À 59 ans, elle court encore, et elle gagne encore. Sarah Liengu Etongue, figure tutélaire de la Course de l’Espoir, a décroché le 21 février 2026 un neuvième titre chez les vétérans sur les pentes du Mont Cameroun. Portrait d’une légende vivante de l’athlétisme camerounais, dont l’histoire continue d’inspirer bien au-delà des sentiers de montagne.

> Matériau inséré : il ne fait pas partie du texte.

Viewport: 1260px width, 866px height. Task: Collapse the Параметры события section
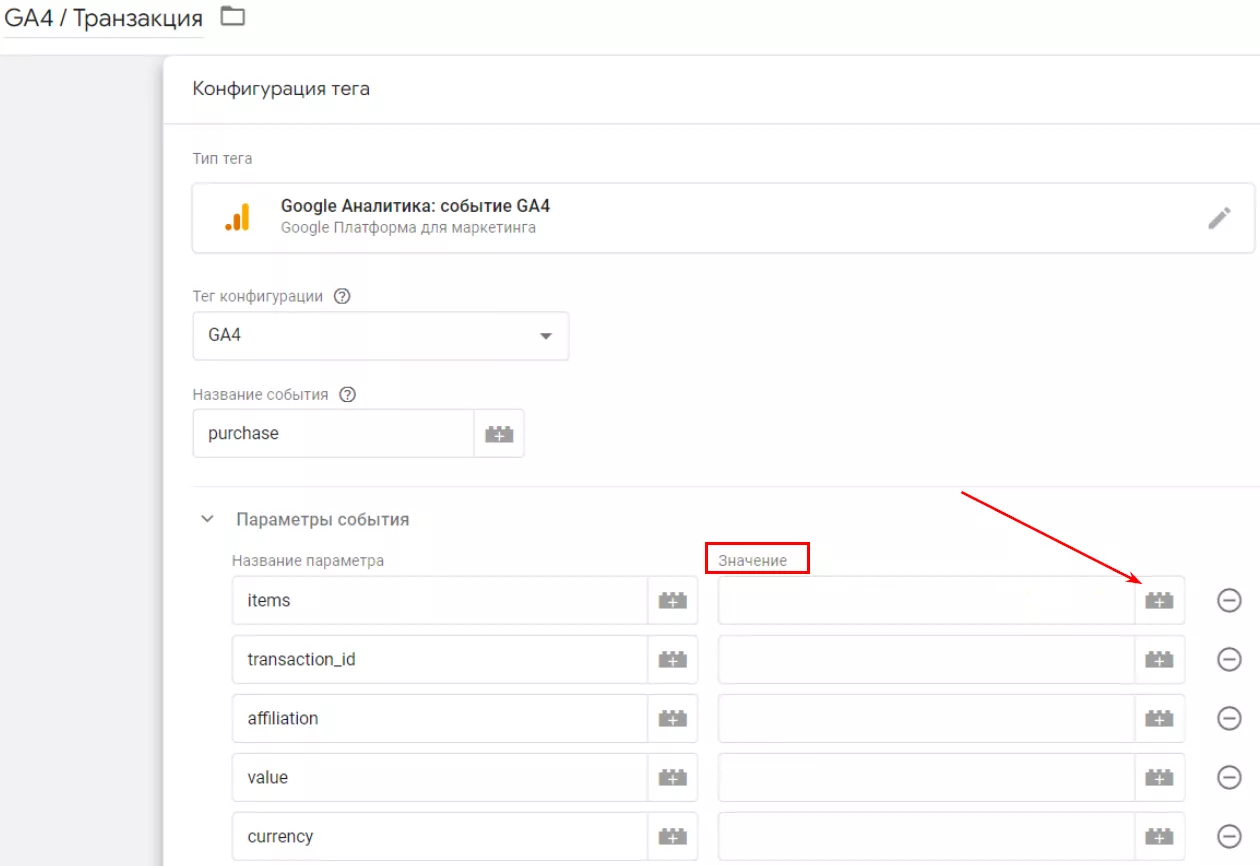208,520
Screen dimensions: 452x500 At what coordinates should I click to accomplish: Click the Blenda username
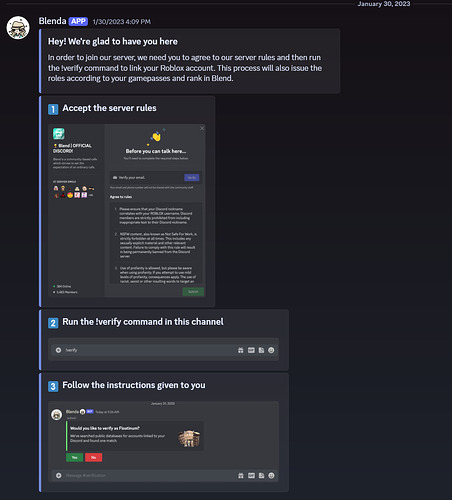point(52,21)
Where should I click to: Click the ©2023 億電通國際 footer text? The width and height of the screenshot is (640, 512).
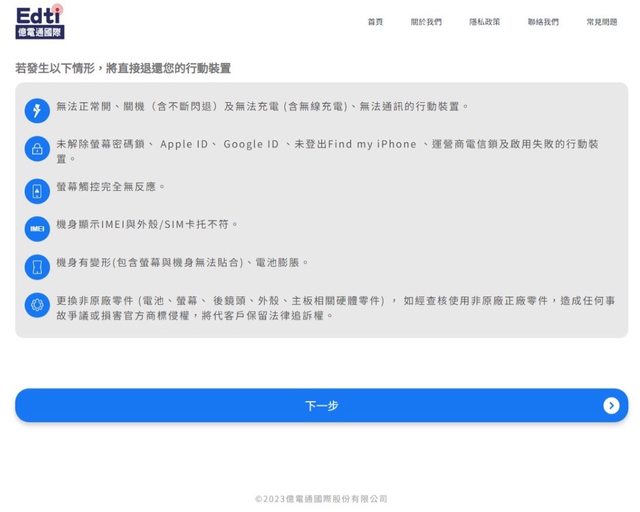(x=320, y=498)
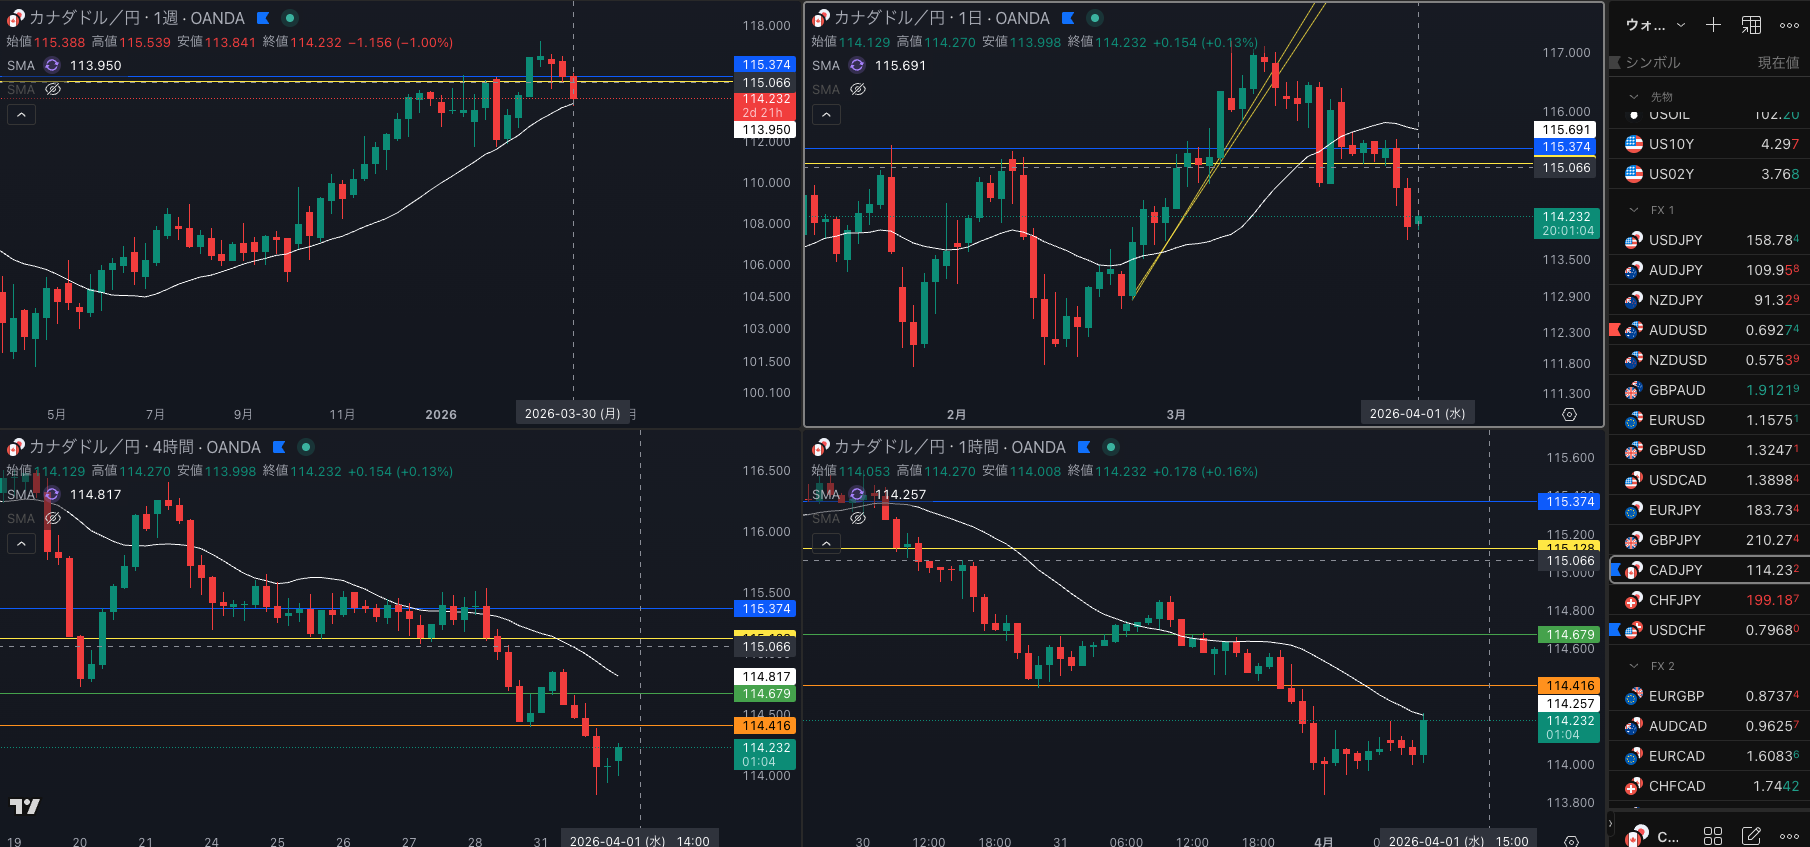Click the grid layout icon in details panel

pos(1713,835)
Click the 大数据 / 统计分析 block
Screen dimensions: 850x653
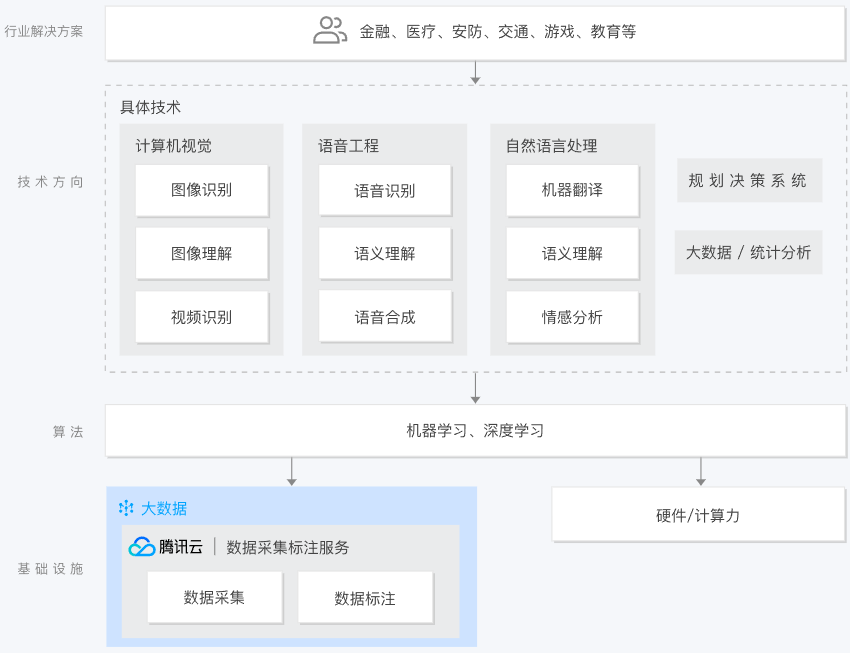tap(748, 252)
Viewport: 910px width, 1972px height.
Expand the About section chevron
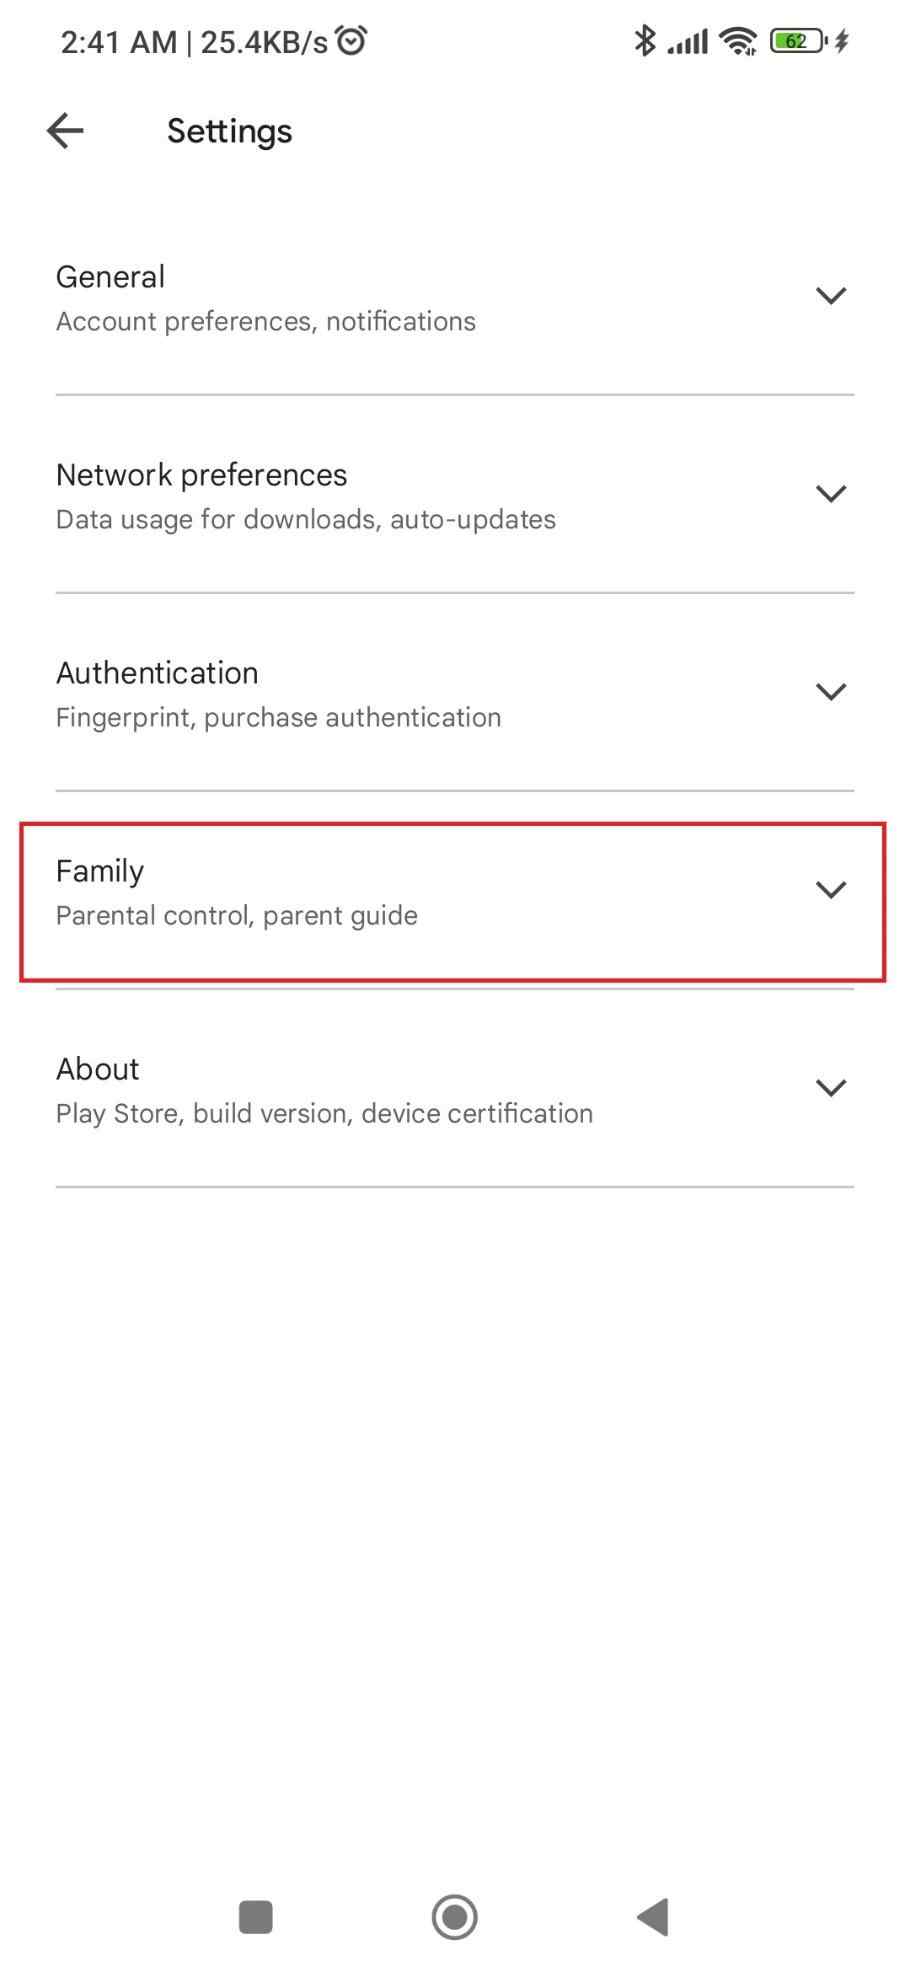[x=831, y=1088]
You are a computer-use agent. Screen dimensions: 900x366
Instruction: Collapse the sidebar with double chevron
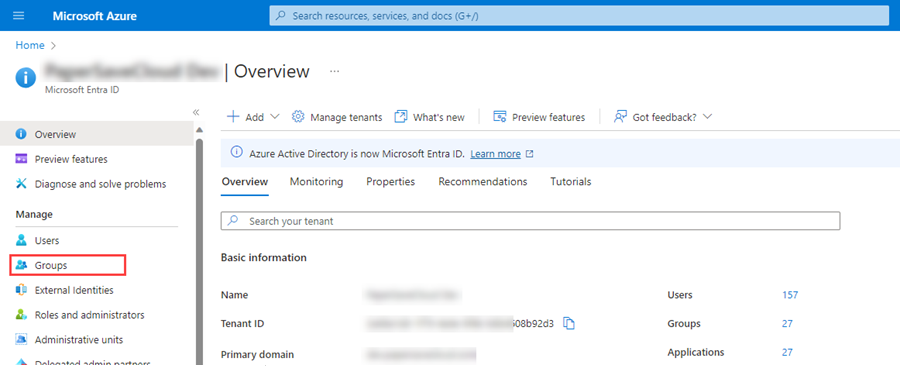[x=196, y=112]
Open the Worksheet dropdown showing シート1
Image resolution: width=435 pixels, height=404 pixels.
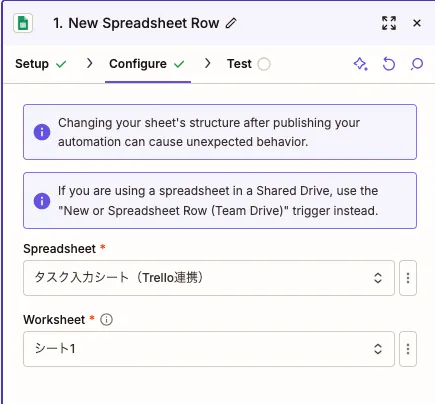pyautogui.click(x=209, y=349)
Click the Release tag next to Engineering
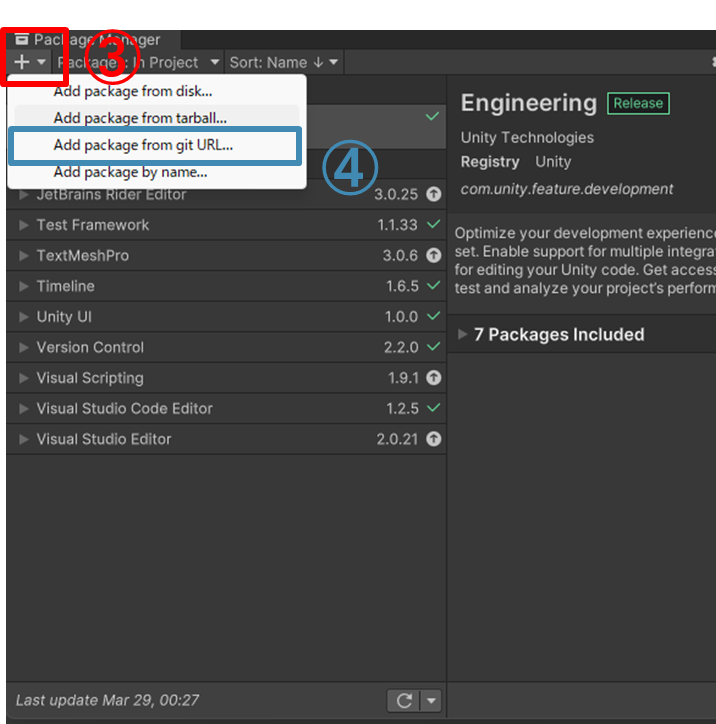Screen dimensions: 716x724 (x=638, y=103)
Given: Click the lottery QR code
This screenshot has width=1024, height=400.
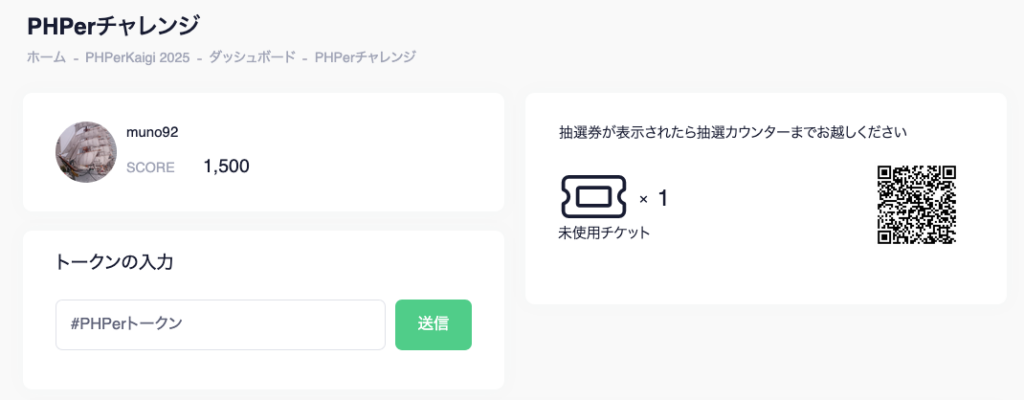Looking at the screenshot, I should click(917, 204).
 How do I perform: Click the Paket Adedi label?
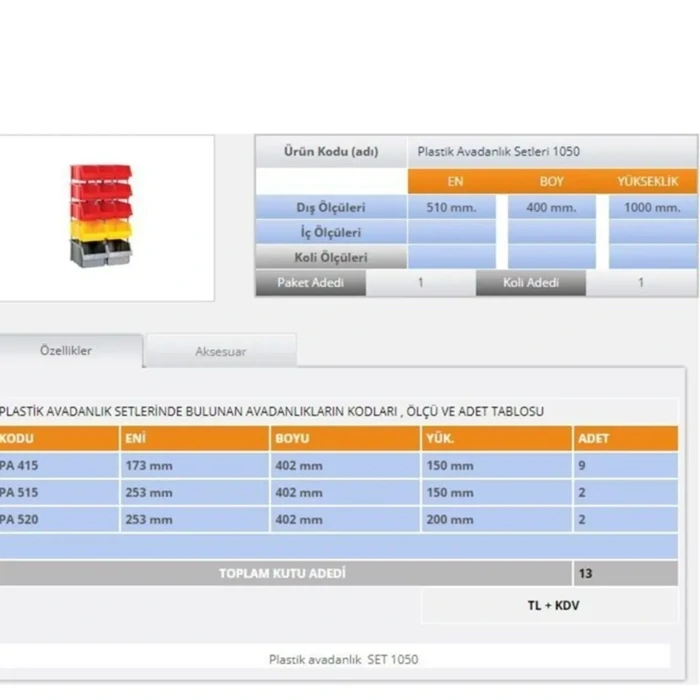pos(310,283)
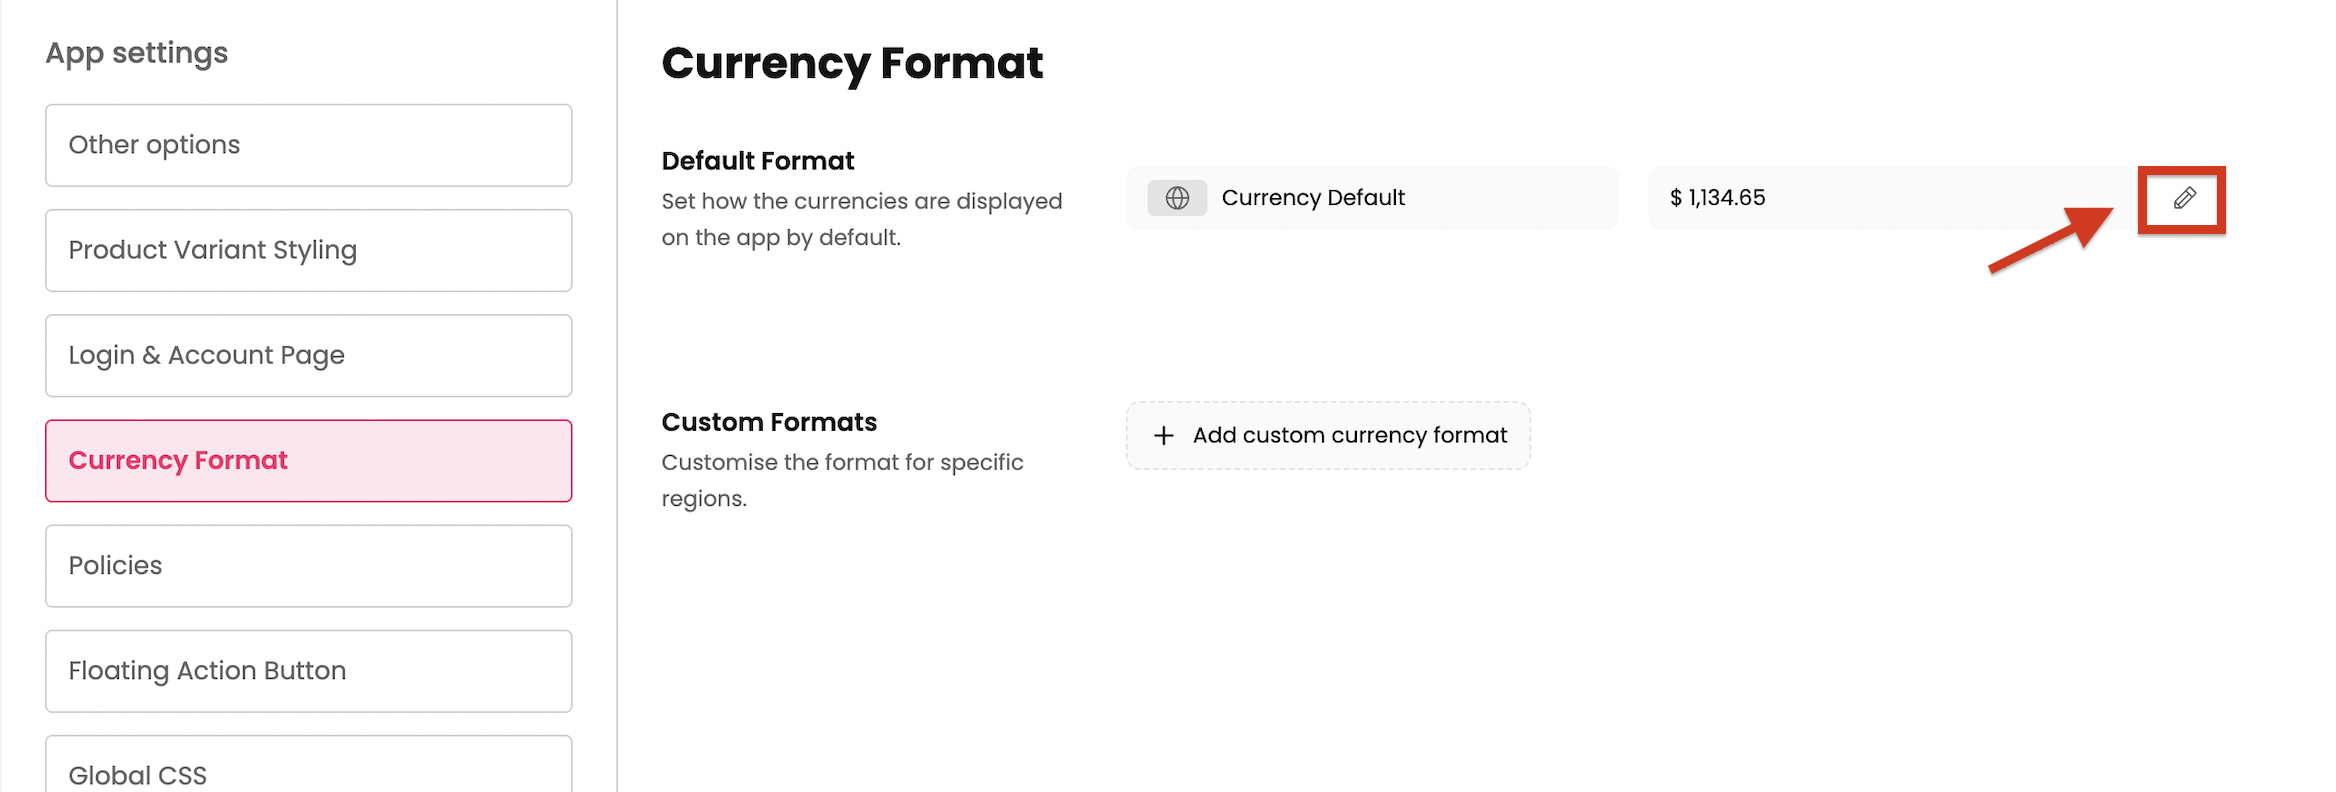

Tout commence dans la décennie 1990, lorsqu’une jeune femme du nom de Sarah Etongue impose sa loi sur les flancs du Mont Cameroun. Elle remporte à sept reprises la compétition en catégorie senior, dont quatre victoires consécutives entre 1996 et 1999. Sur une course réputée pour sa difficulté extrême — mêlant endurance, puissance et mental d’acier — elle dompte les sentiers escarpés et les conditions climatiques imprévisibles avec une maîtrise déconcertante. Sa notoriété dépasse rapidement les frontières du Cameroun. Elle devient un symbole, celui du courage féminin et de la persévérance.
Une longévité hors norme
Les années passent. Sarah Etongue, elle, ne s’arrête pas. Mère de sept enfants, elle concilie vie familiale et exploits sportifs avec une aisance qui force l’admiration. Le 21 février 2026, à 59 ans, elle ajoute un neuvième titre vétéran à une collection déjà impressionnante, prouvant une fois de plus que la passion n’a pas d’âge. Même après une retraite annoncée, elle est revenue à la compétition pour porter des messages de paix et d’unité, faisant du sport un vecteur de cohésion sociale dans une région qui en a besoin.
Un héritage gravé dans la pierre
En hommage à plus de 25 ans de carrière, un monument a été érigé en son honneur dans sa ville natale de Buea. Les autorités camerounaises lui ont accordé une reconnaissance officielle, témoignage de l’impact considérable de son parcours sur la nation. Sur les flancs du Mont Cameroun, son nom résonne désormais comme celui d’une institution. Sarah Etongue n’est plus seulement une athlète : elle est une légende vivante, dont chaque foulée continue d’écrire l’histoire.